#### TASK ITEM:
Every line that contains the word "выбрать" should be copied from the records below.
··· EXERCISE DATA ···
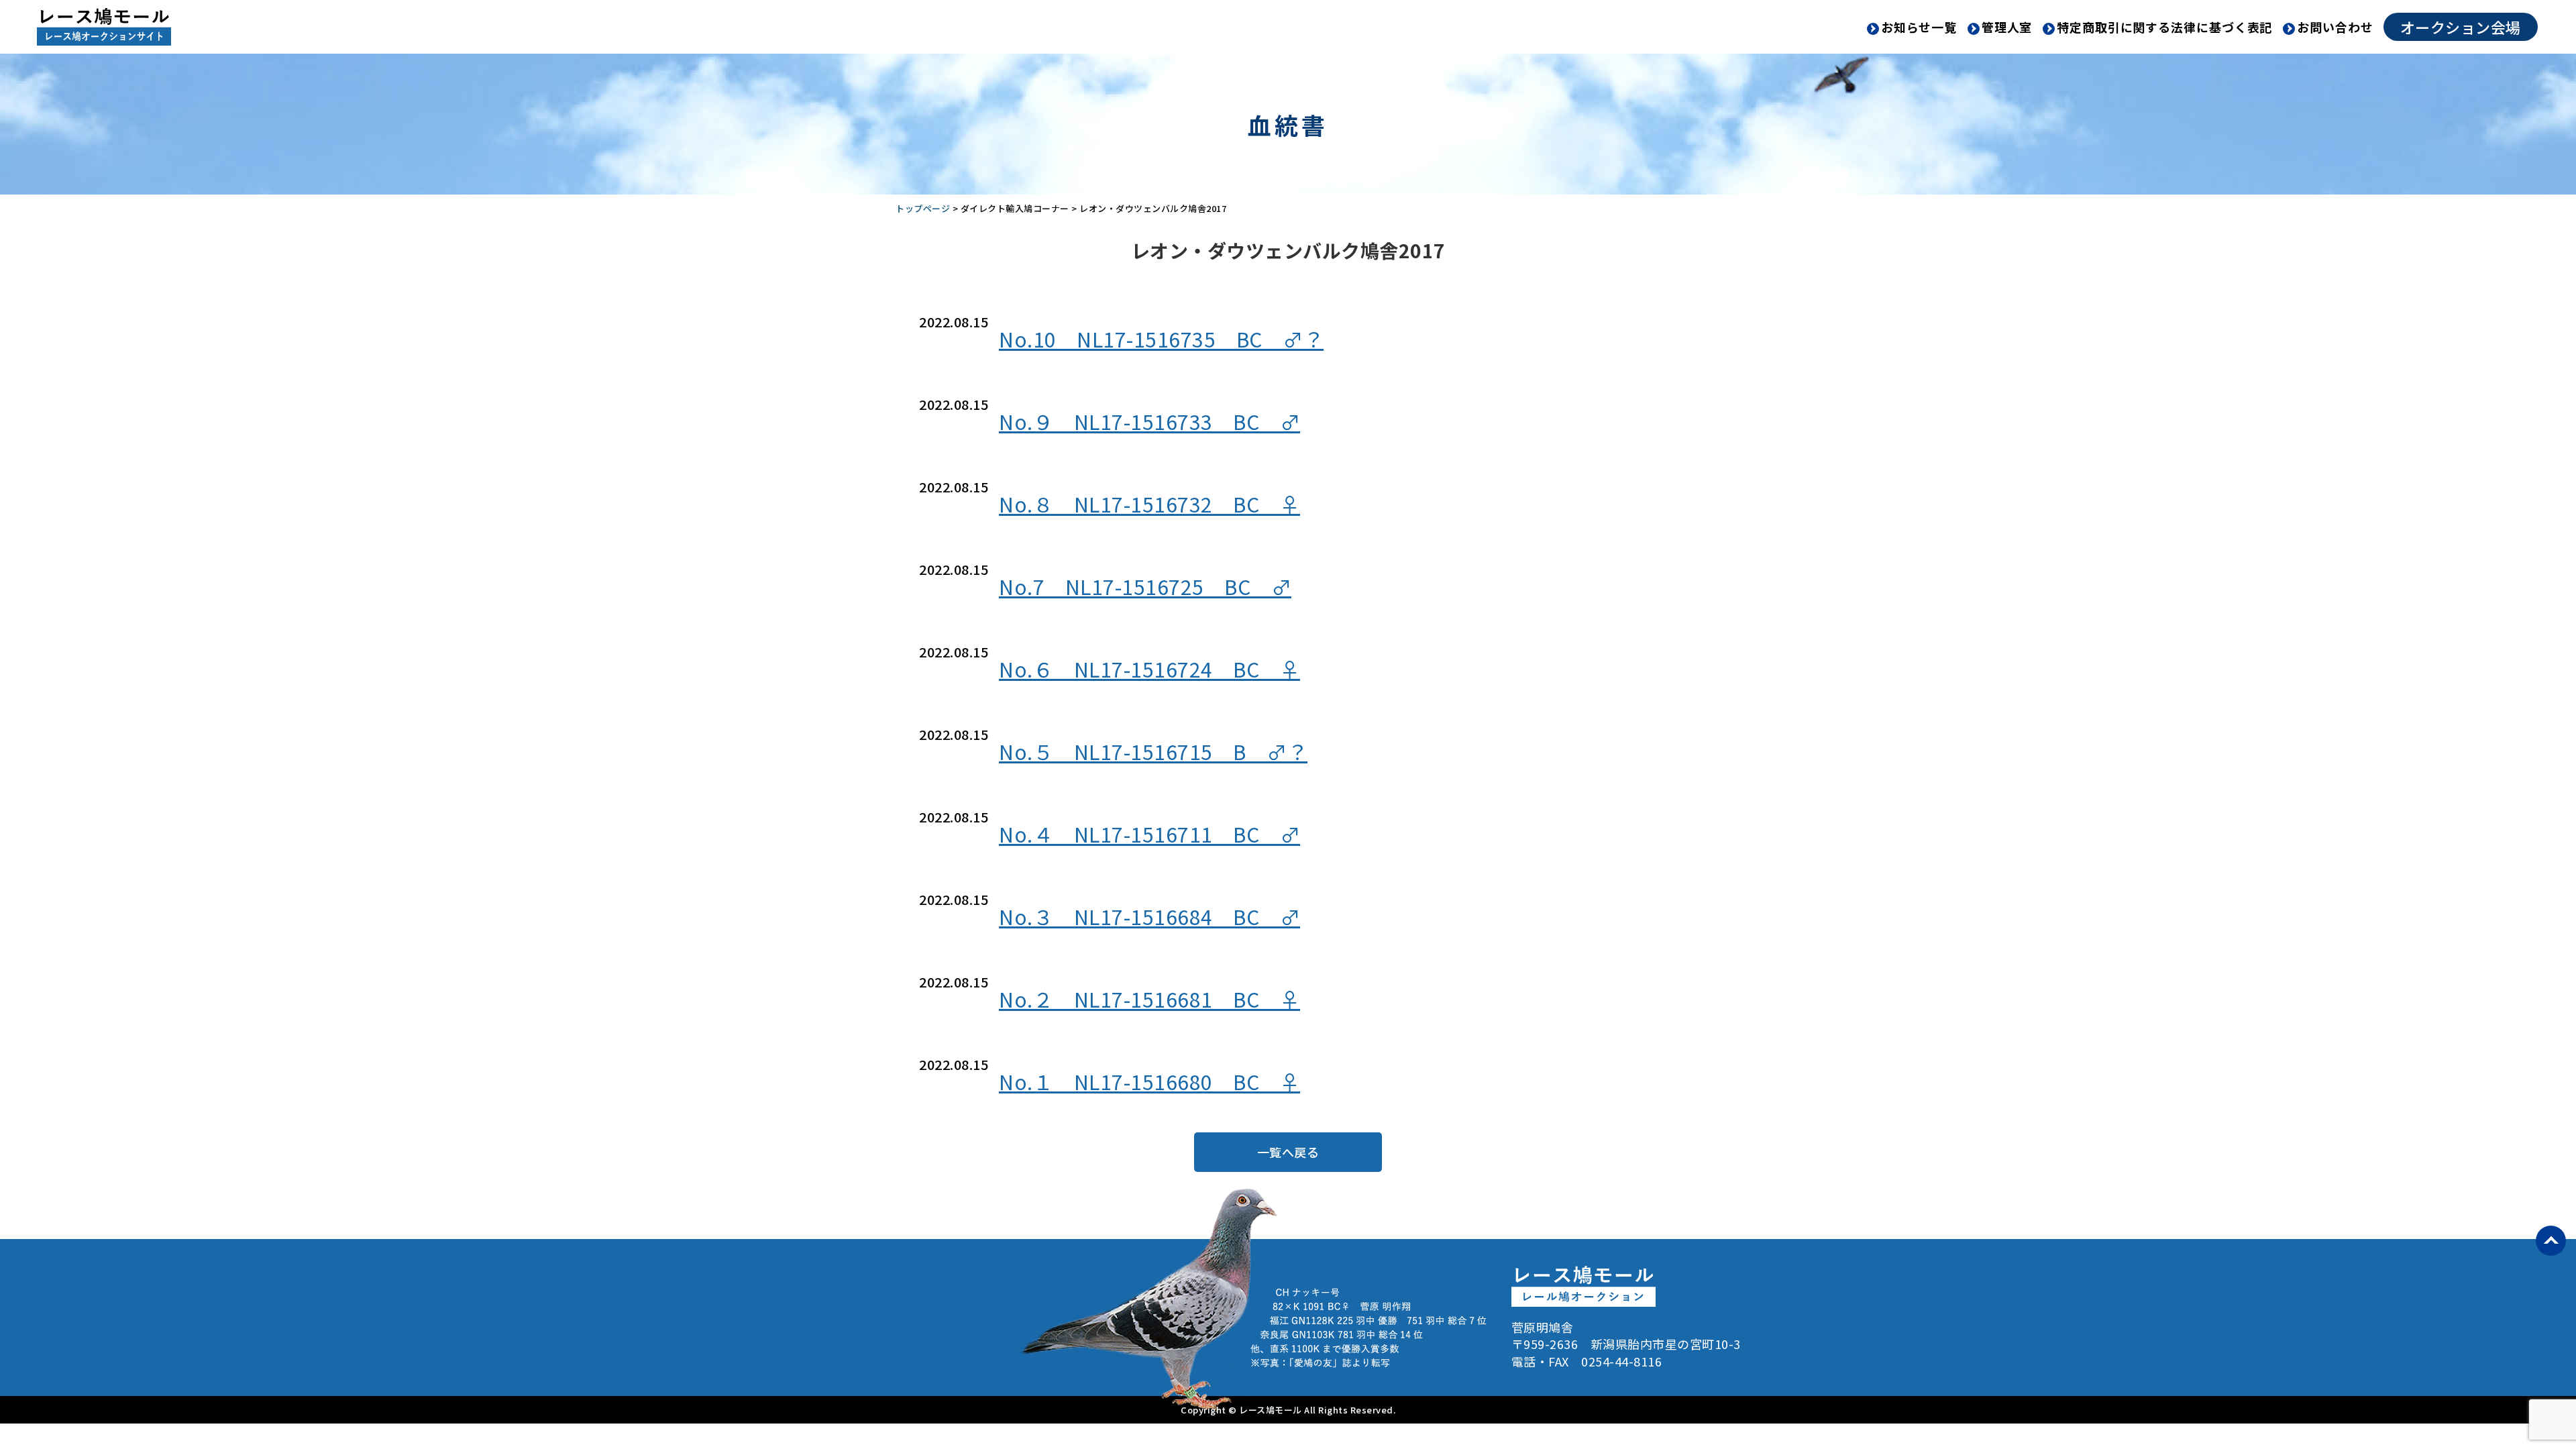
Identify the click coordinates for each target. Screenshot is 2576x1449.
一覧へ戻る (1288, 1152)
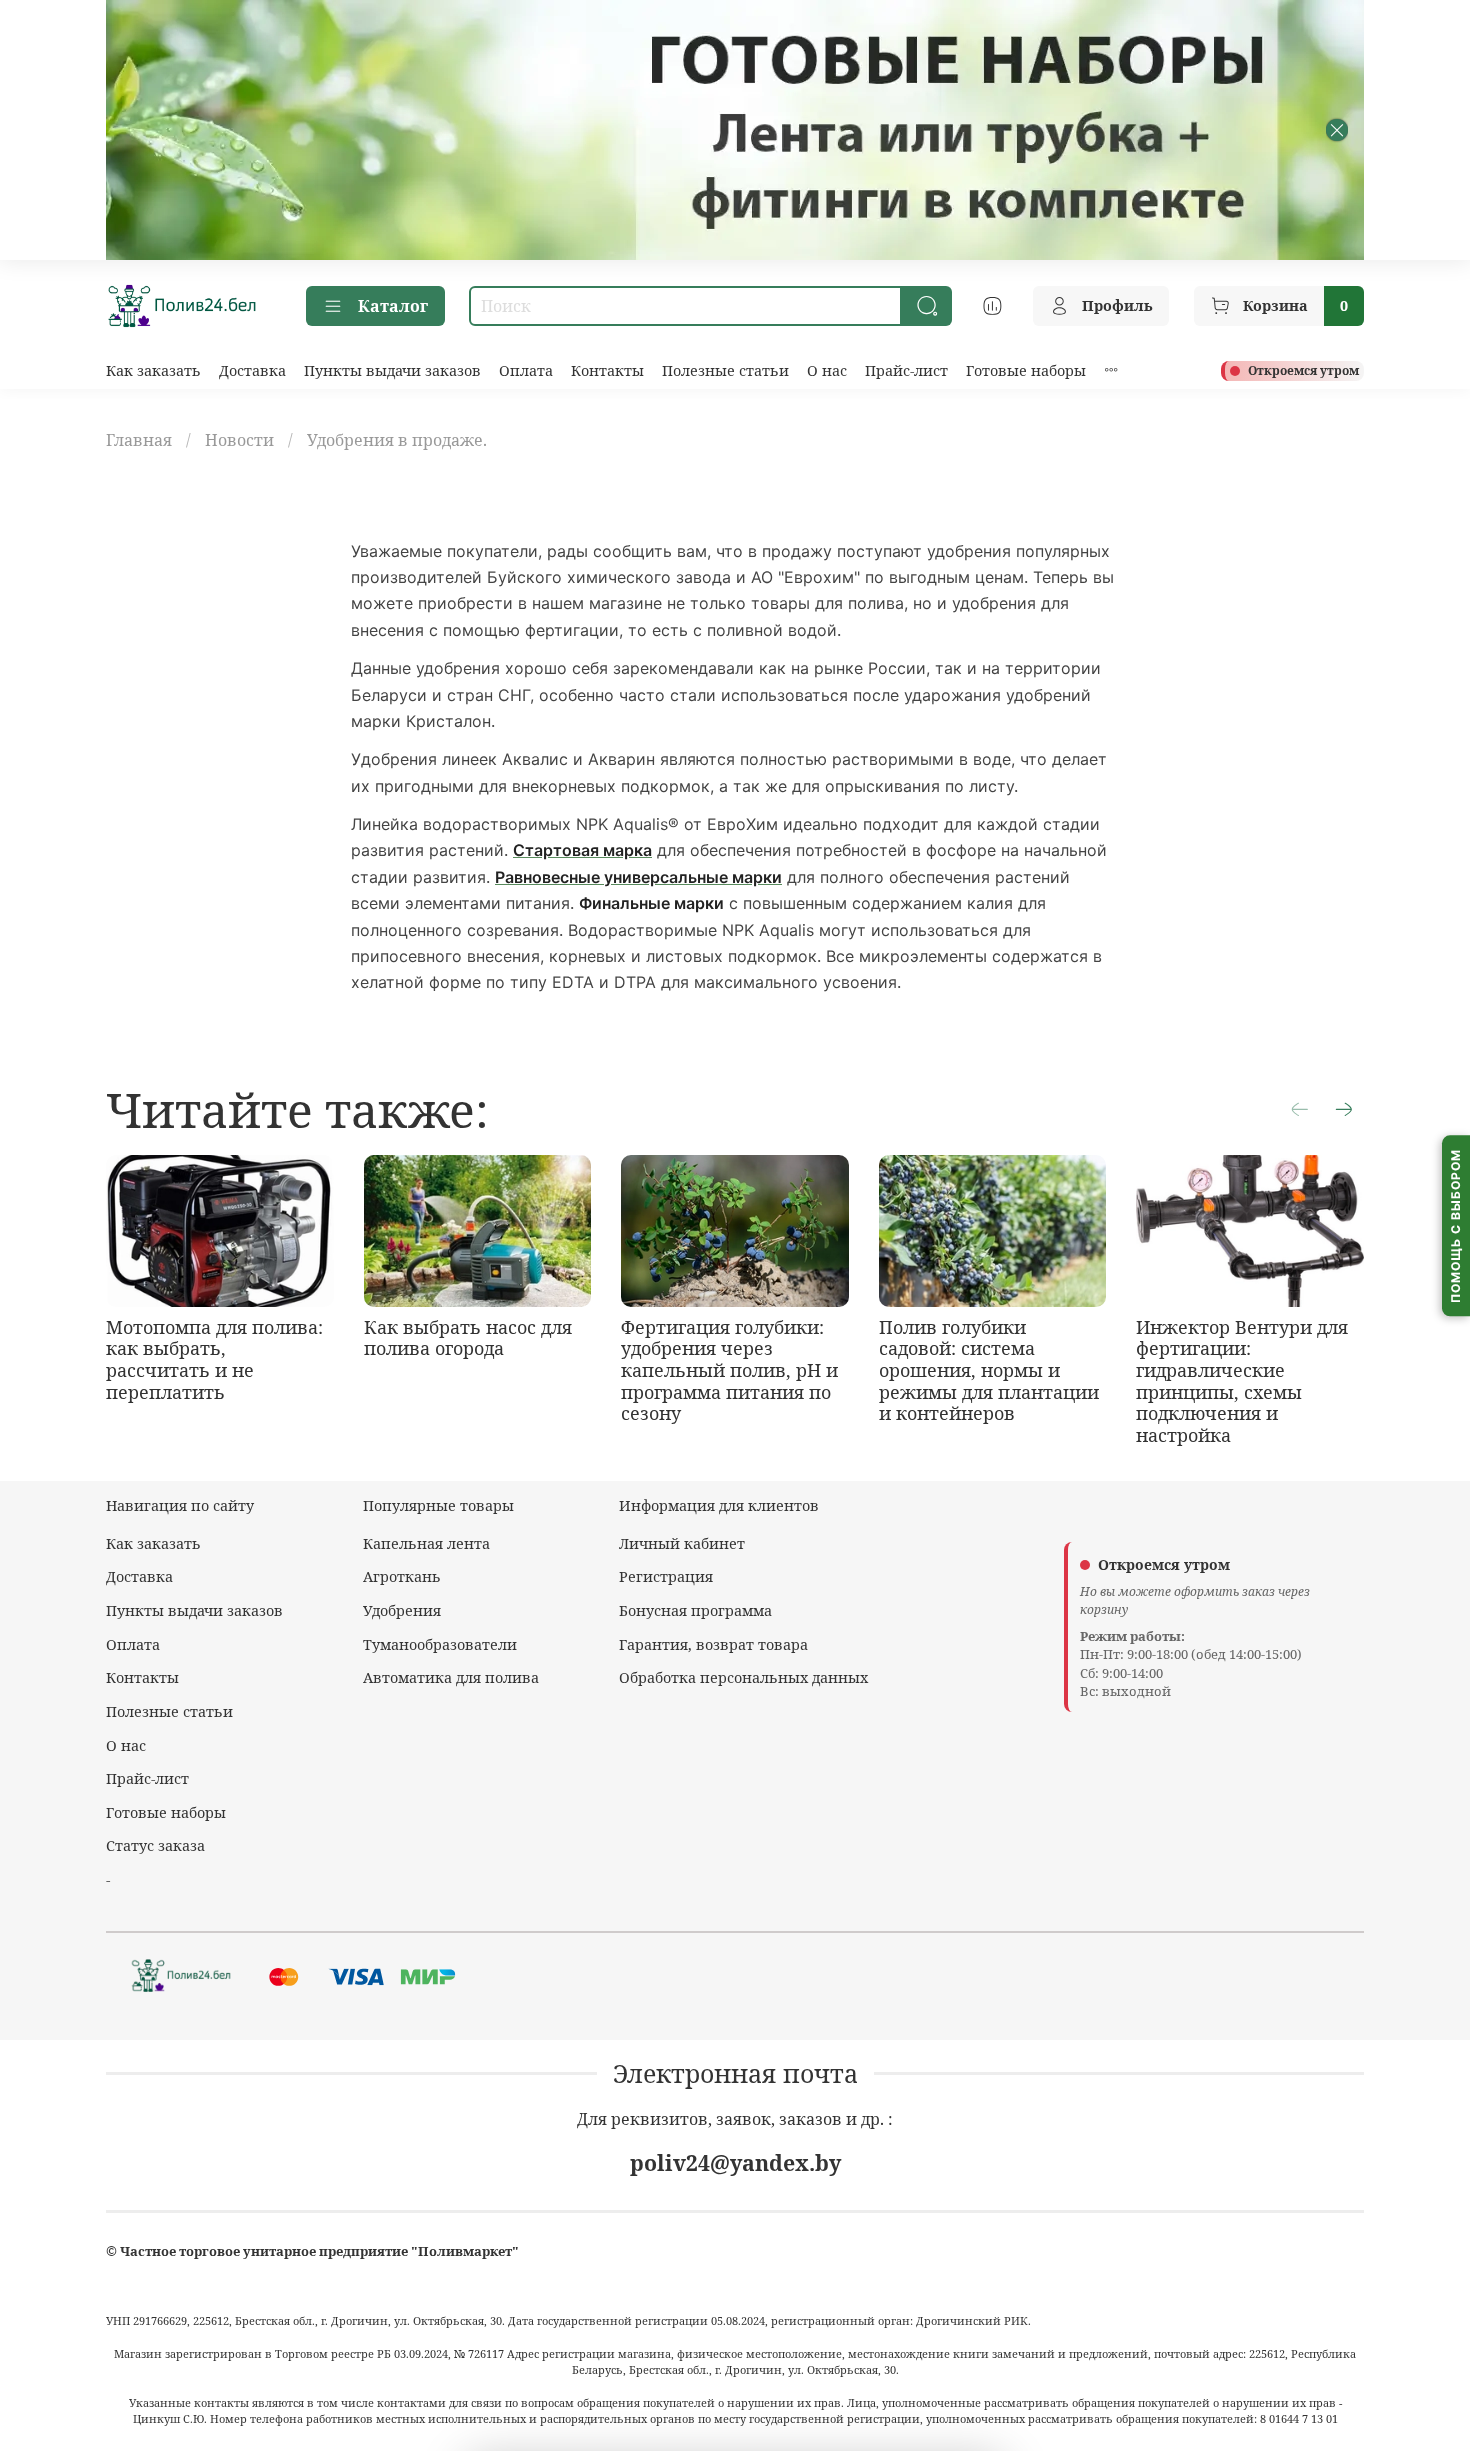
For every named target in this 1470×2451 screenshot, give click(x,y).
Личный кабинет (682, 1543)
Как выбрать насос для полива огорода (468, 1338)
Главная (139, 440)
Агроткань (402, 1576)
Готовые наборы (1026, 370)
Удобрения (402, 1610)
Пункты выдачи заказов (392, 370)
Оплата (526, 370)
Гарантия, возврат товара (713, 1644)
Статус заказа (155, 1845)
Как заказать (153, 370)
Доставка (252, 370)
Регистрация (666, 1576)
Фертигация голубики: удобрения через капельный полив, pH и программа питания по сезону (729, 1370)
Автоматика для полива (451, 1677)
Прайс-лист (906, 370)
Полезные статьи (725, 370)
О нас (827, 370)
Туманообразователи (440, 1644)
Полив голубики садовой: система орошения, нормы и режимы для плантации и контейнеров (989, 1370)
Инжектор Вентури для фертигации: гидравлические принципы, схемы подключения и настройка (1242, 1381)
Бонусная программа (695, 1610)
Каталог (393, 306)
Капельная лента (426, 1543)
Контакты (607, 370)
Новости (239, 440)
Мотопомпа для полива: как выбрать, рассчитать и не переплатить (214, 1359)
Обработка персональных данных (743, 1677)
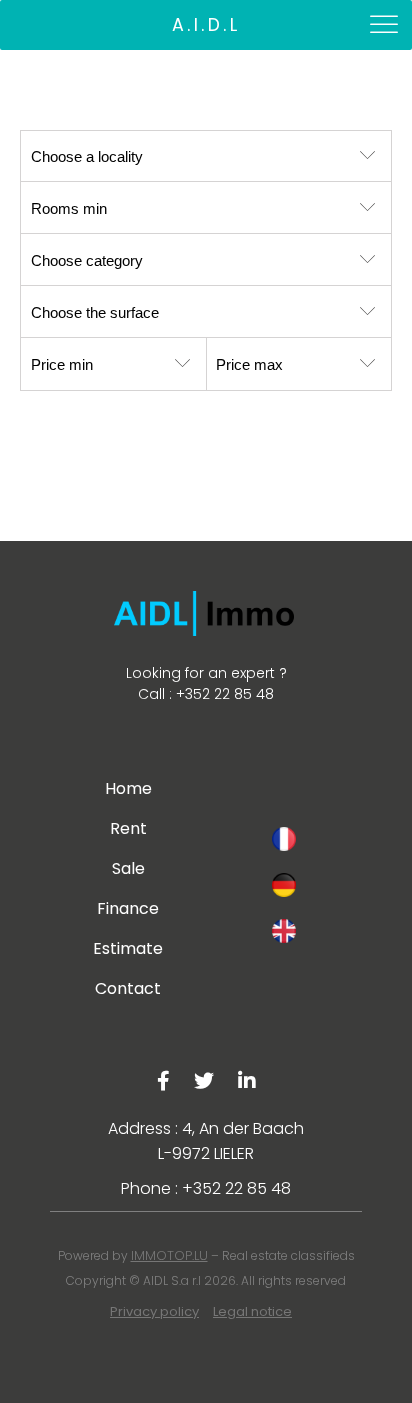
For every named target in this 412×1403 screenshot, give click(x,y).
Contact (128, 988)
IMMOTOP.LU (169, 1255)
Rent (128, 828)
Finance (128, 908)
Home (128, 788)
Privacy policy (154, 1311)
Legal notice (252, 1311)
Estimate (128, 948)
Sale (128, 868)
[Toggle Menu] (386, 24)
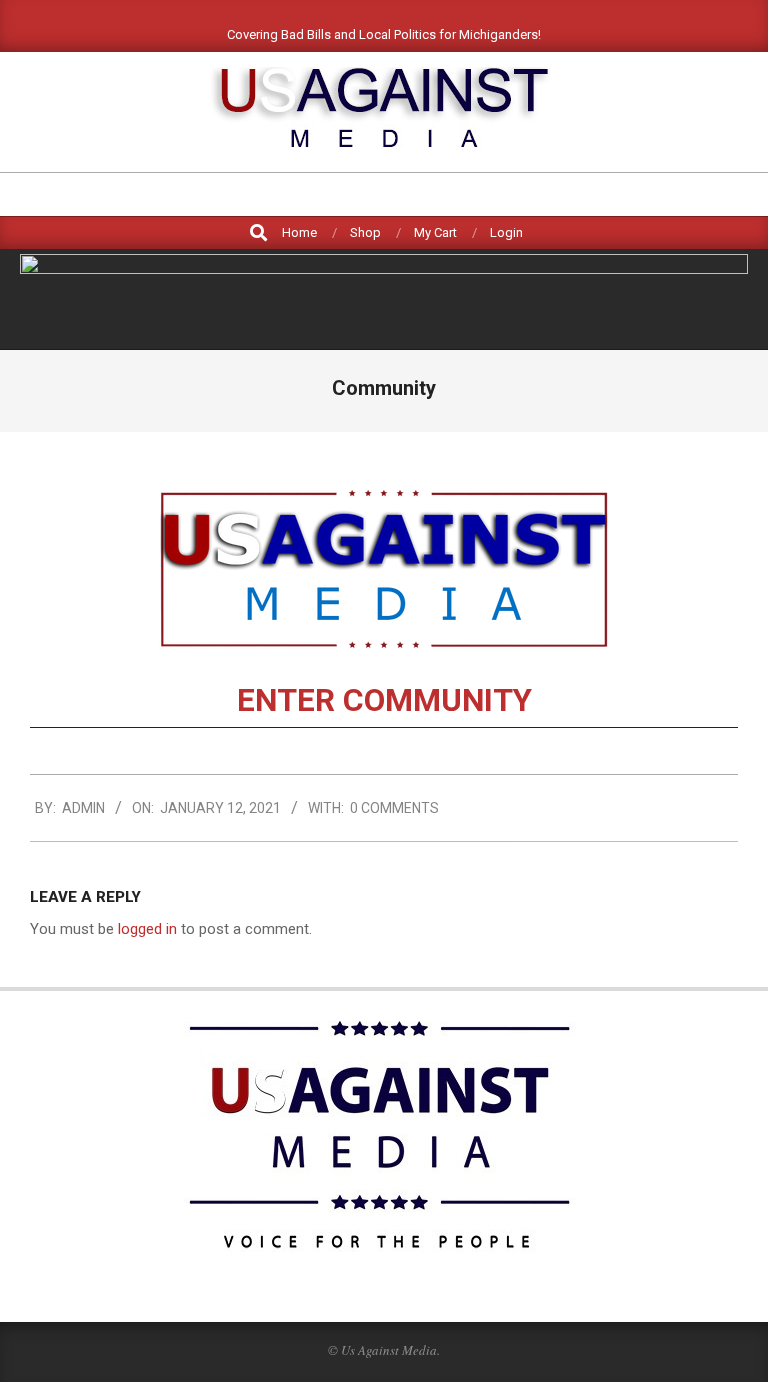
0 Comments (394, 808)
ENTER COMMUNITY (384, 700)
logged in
···
#### RESULT OF THIS TASK:
Как выбрать насос для полива огорода (468, 1338)
Мотопомпа для полива: как выбрать, рассчитать и не переплатить (214, 1359)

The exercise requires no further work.